[Data items]

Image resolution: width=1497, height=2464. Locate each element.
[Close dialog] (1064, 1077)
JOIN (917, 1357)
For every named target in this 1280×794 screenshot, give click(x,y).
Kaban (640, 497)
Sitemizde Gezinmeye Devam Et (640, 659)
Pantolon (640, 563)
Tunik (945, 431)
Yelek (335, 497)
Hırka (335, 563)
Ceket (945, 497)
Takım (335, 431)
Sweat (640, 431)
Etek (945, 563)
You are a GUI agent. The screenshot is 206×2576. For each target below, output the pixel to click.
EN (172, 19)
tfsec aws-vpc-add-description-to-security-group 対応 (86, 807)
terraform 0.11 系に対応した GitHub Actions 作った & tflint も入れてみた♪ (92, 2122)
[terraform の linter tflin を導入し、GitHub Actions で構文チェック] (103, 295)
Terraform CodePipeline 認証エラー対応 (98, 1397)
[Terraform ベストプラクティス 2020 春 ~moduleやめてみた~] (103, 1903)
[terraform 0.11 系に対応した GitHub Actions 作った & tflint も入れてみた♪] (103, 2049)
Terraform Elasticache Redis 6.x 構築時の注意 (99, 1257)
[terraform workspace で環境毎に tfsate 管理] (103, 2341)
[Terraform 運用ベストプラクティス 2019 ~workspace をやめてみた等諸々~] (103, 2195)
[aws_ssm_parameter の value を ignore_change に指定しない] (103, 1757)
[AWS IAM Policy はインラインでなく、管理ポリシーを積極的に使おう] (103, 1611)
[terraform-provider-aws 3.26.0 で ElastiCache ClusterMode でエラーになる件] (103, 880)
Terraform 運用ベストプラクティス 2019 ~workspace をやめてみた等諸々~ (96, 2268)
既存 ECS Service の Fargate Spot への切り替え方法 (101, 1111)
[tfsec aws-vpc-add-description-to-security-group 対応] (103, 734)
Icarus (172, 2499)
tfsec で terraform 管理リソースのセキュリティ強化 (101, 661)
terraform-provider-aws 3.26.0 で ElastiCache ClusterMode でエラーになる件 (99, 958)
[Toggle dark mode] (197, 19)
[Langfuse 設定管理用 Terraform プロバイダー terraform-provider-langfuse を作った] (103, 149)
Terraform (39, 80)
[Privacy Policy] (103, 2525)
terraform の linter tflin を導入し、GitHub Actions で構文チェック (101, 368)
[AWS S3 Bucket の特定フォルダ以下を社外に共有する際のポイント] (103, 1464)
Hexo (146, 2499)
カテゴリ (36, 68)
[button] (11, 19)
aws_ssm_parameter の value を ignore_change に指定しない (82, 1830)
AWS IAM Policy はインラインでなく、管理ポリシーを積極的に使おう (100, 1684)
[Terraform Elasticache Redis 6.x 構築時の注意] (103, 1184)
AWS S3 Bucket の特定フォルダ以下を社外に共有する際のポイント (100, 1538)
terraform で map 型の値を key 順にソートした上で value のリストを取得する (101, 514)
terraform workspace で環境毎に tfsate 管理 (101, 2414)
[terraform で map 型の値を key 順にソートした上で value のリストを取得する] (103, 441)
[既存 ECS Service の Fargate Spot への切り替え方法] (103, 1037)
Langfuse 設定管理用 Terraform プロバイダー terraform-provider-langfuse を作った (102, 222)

**DIRECTIONS:**
From the records above, copy each line where the word "ClusterMode" can be found.

**EXPECTED ANSWER:**
[terraform-provider-aws 3.26.0 で ElastiCache ClusterMode でエラーになる件] (103, 880)
terraform-provider-aws 3.26.0 で ElastiCache ClusterMode でエラーになる件 (99, 958)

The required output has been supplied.